Lycon struck this time with the edge. He fervently hoped that the lantern-bearer was already dead.
He had grasped the sword not as a weapon but as a tool. Now he struck the wall behind him on the follow-through of the tug that had cleared the blade from the cleft skull. The wall over the stairwell was of the same construction as the panels that enclosed the exterior, though here at least, the wickerwork had been plastered over to give it the look of solidity. Though the paneling was light and provided no vertical support, the woven twigs-even desiccated as they now were-comprised a resilient surface of considerable strength.

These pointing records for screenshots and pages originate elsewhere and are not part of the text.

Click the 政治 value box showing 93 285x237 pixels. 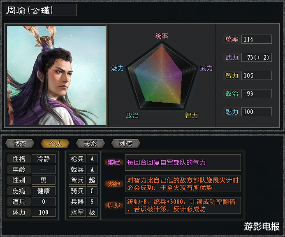click(x=257, y=94)

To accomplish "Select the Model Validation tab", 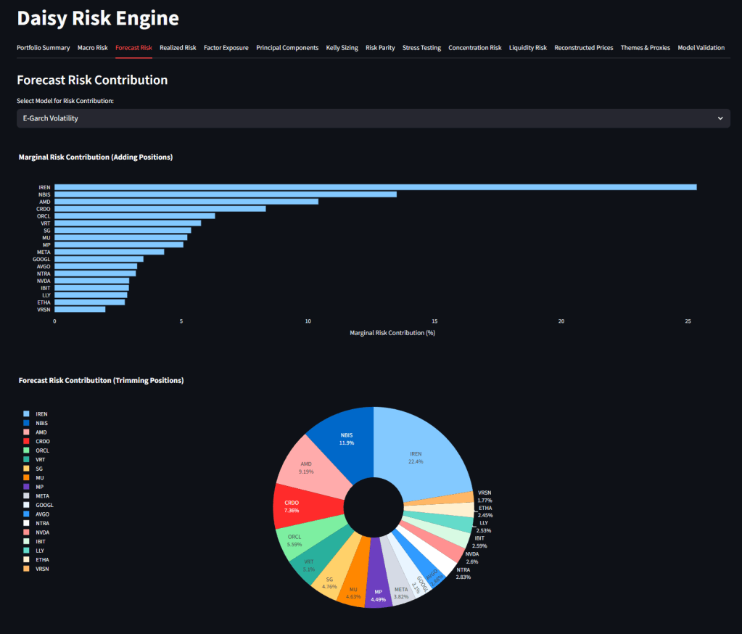I will click(x=701, y=48).
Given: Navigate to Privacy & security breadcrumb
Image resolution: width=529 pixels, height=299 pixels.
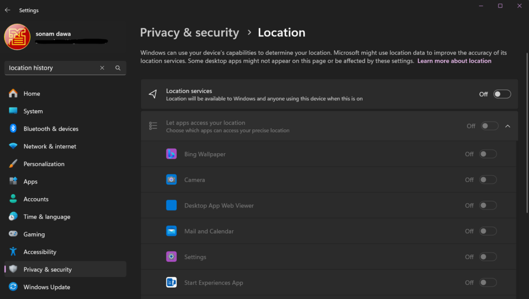Looking at the screenshot, I should coord(190,33).
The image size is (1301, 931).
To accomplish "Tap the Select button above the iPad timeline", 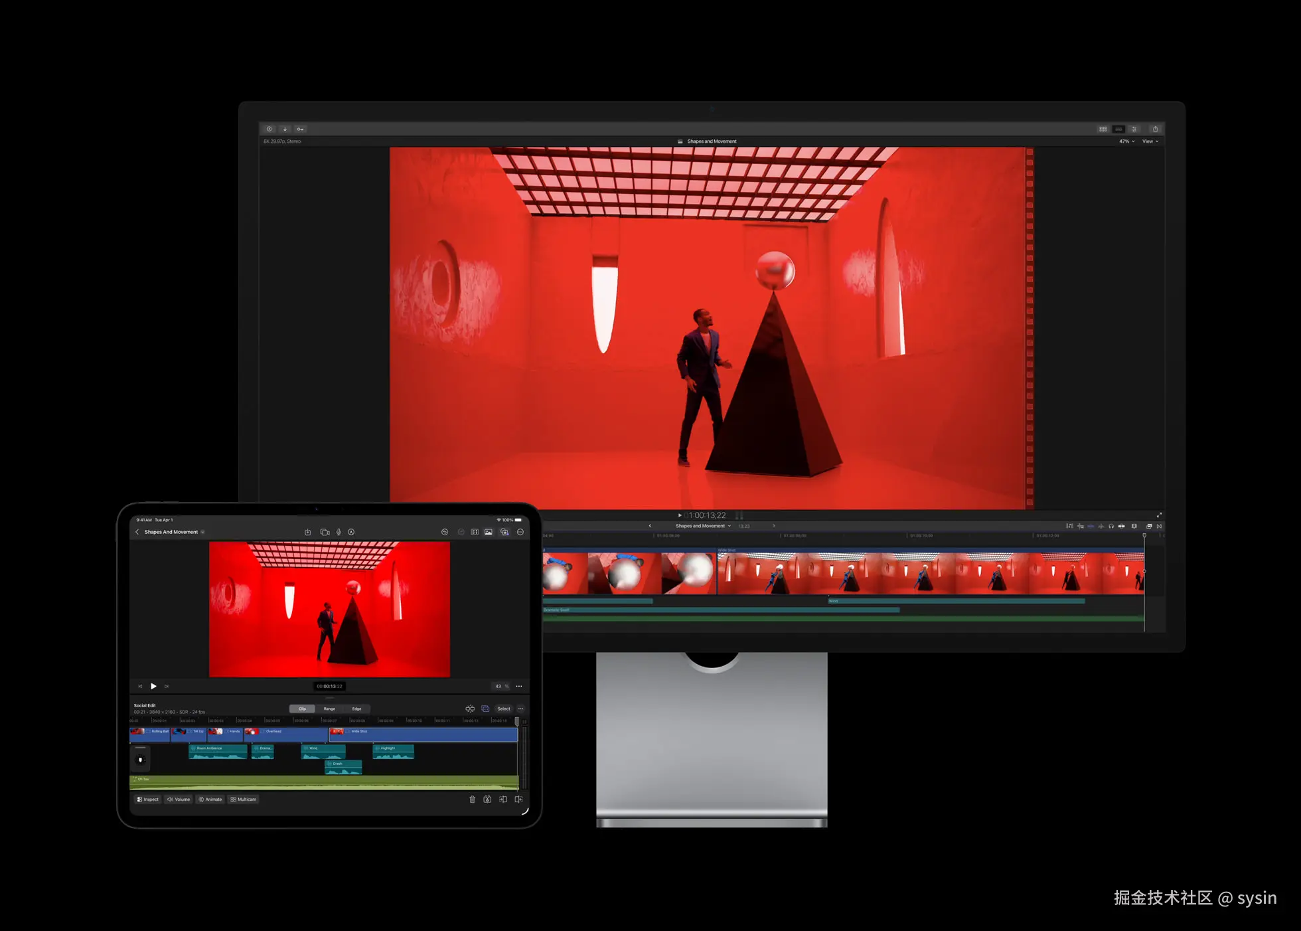I will [503, 709].
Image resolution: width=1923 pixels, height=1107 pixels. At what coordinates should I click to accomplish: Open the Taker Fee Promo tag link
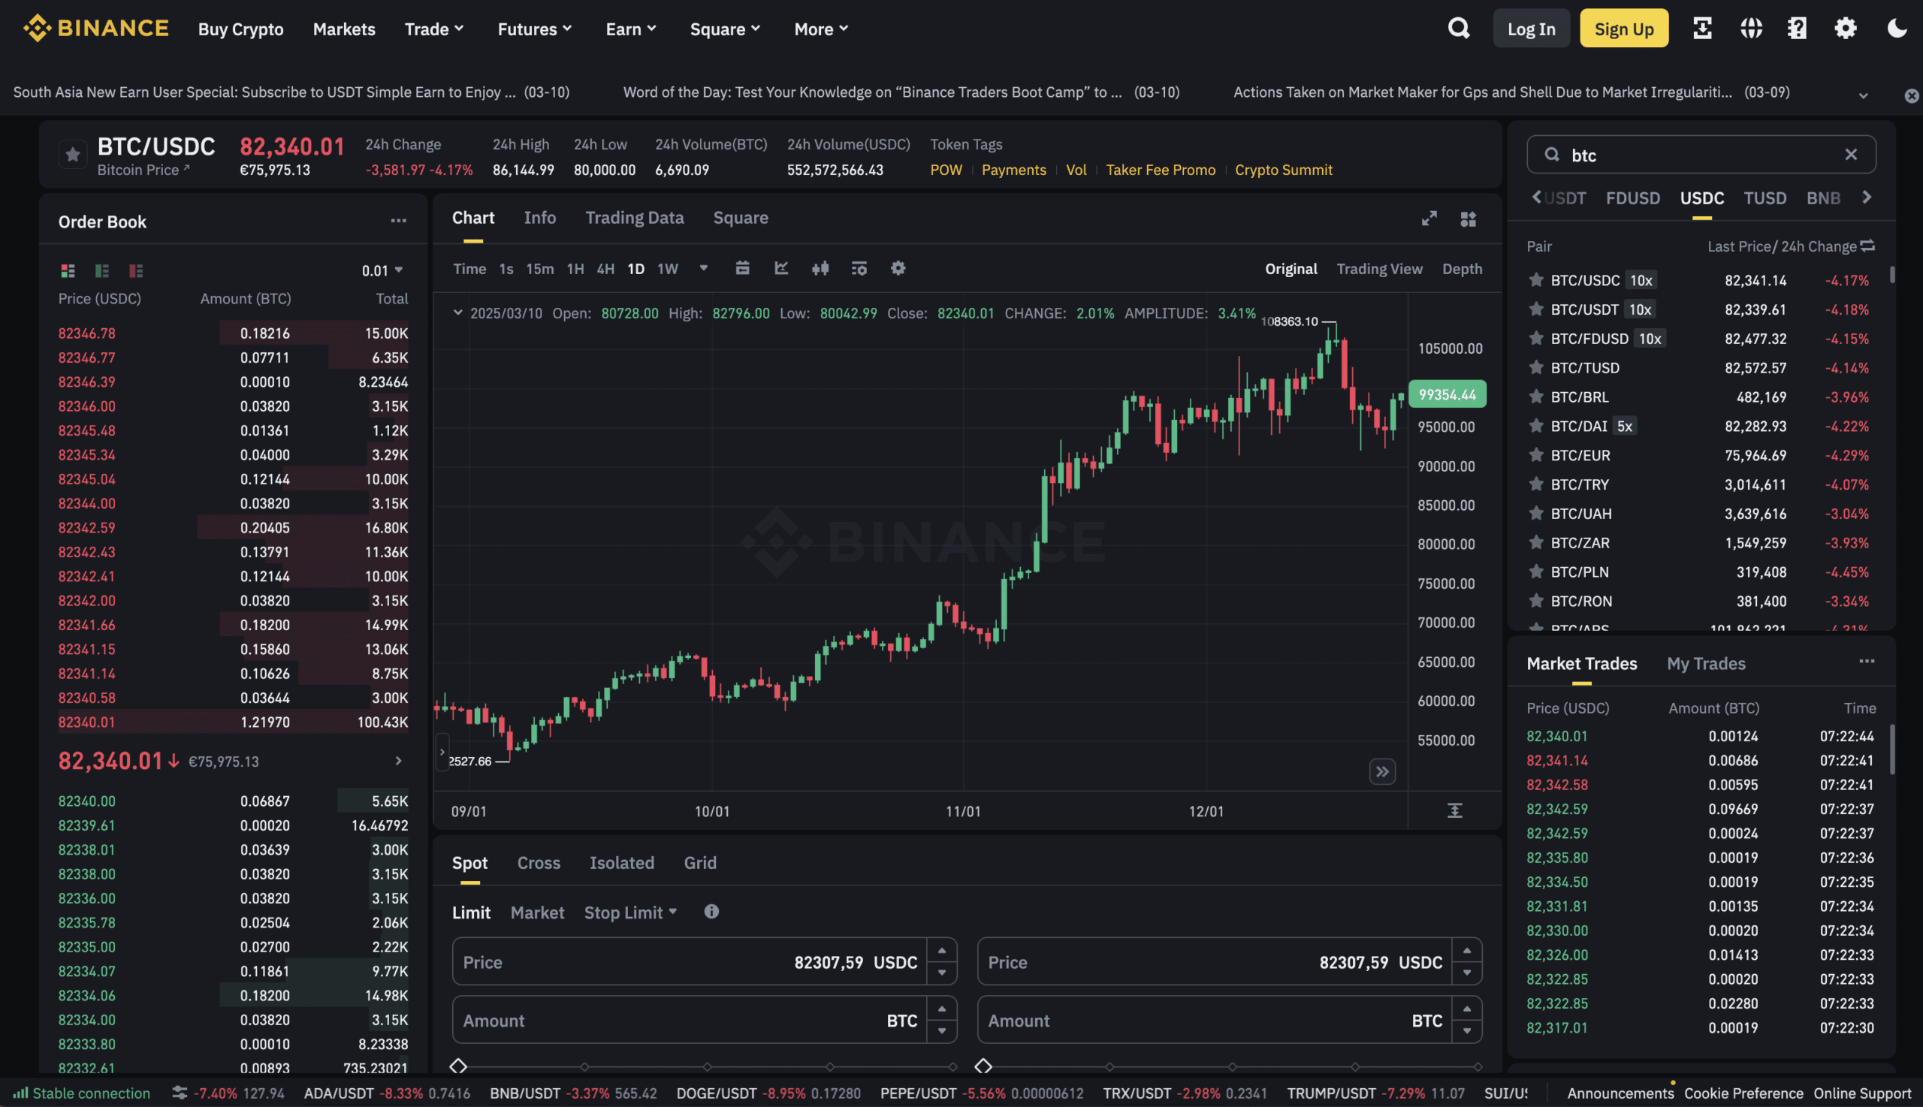click(x=1160, y=170)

A man like Ox could tear through them by main force, but there were few men like Ox and one fewer now.
Lycon had many times relied upon his quickness in moments of danger, but just now he thought he would prefer to carry a good bit more heavy muscle. He drew back and followed his first blow with a second-this time putting behind it the full strength of his right arm. Plaster exploded away from the sword in a choking cloud that gleamed saffron in the light of the conflagration behind it. Roof tiles were beginning to shatter as the flames licked upward. Upon the roof above, men had noticed the flames and were shouting out warnings as they scrambled to leap to adjacent buildings.
"Vonones! Help me!" Lycon shouted, as he smashed shoulder-first against the ragged opening his blade had torn. The wicker rebounded, but then the merchant's weight struck Lycon's back and sent both men head-first in a tangle of dust and broken twigs out onto the rickety staircase.
Lycon tucked himself under-head, knees, and elbows-and saved his neck through the same reflexes that had responded once when a treelimb sheared as he crawled along it to reach the cerval cat at the tip of the branch. Vonones might have come out less well without his friend to break their mutual fall. As it was, they caromed together from the stairs-which flexed but did not shatter, to the outer wall which had a brick core and ignored their impact-and at last came to rest on the landing at the next level down.
The two Watch patrolmen in the doorway had finally sorted themselves out to the extent of tumbling through in turn. Vonones, wheezing like an angry bear, caught the first man, used him as a shield against the second, and hurled both of them over his head and the huddled body of Lycon between his feet. The men pitched on down the farther flight of stairs-helmets dancing loose and shields buffeting their owners and the walls.